Exercise →
When you write out the listing, keep every word as it stands and drop the pictures.
───── Raw data
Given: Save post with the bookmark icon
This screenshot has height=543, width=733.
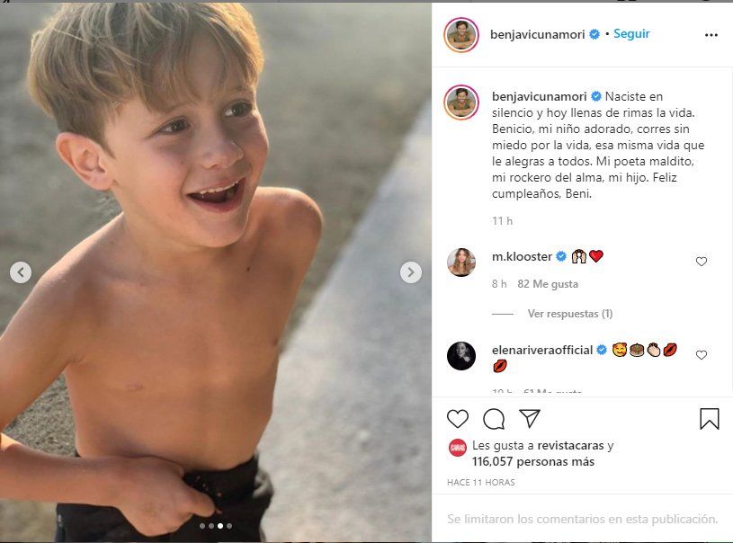Looking at the screenshot, I should point(709,419).
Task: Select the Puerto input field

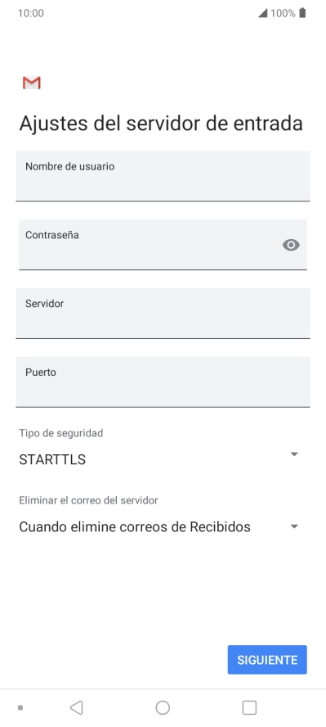Action: click(163, 382)
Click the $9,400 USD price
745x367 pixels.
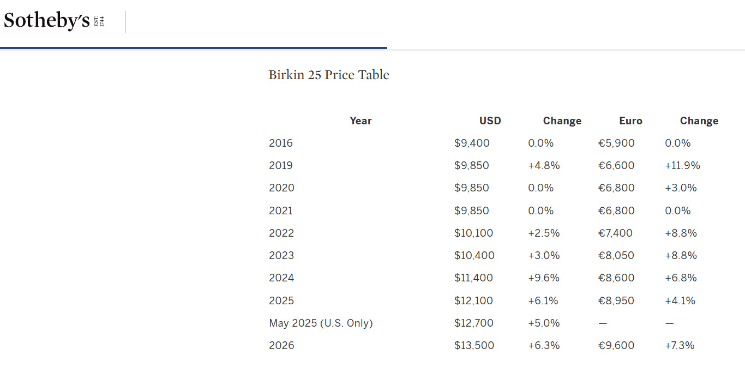(x=472, y=143)
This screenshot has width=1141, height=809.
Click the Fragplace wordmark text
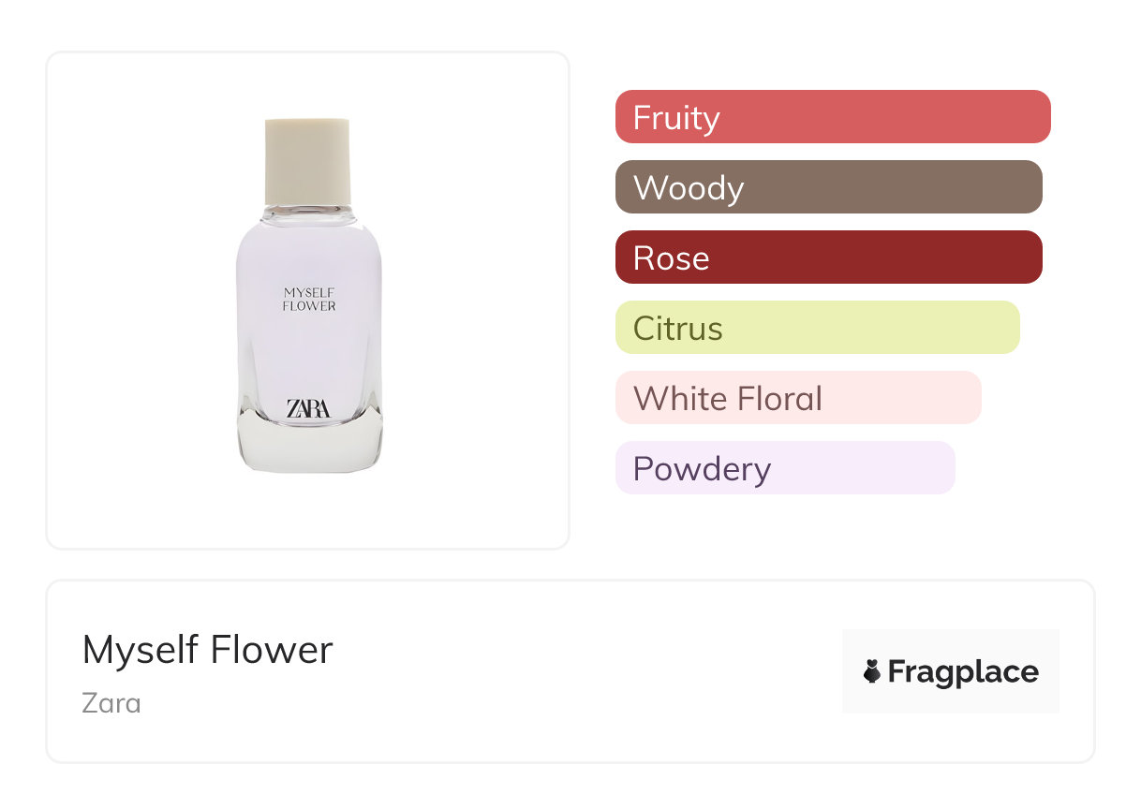coord(963,671)
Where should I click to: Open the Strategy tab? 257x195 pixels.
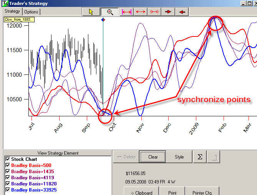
──────────
Answer to this exercise →
Given: Save post with the bookmark icon
This screenshot has height=543, width=733.
Looking at the screenshot, I should point(709,419).
Task: Select the Puerto input field

Action: click(163, 382)
Click the $9,400 USD price
745x367 pixels.
(x=472, y=143)
This screenshot has width=1141, height=809.
Click the Fragplace wordmark text
coord(963,671)
Where should I click to: Open the Strategy tab? 257x195 pixels.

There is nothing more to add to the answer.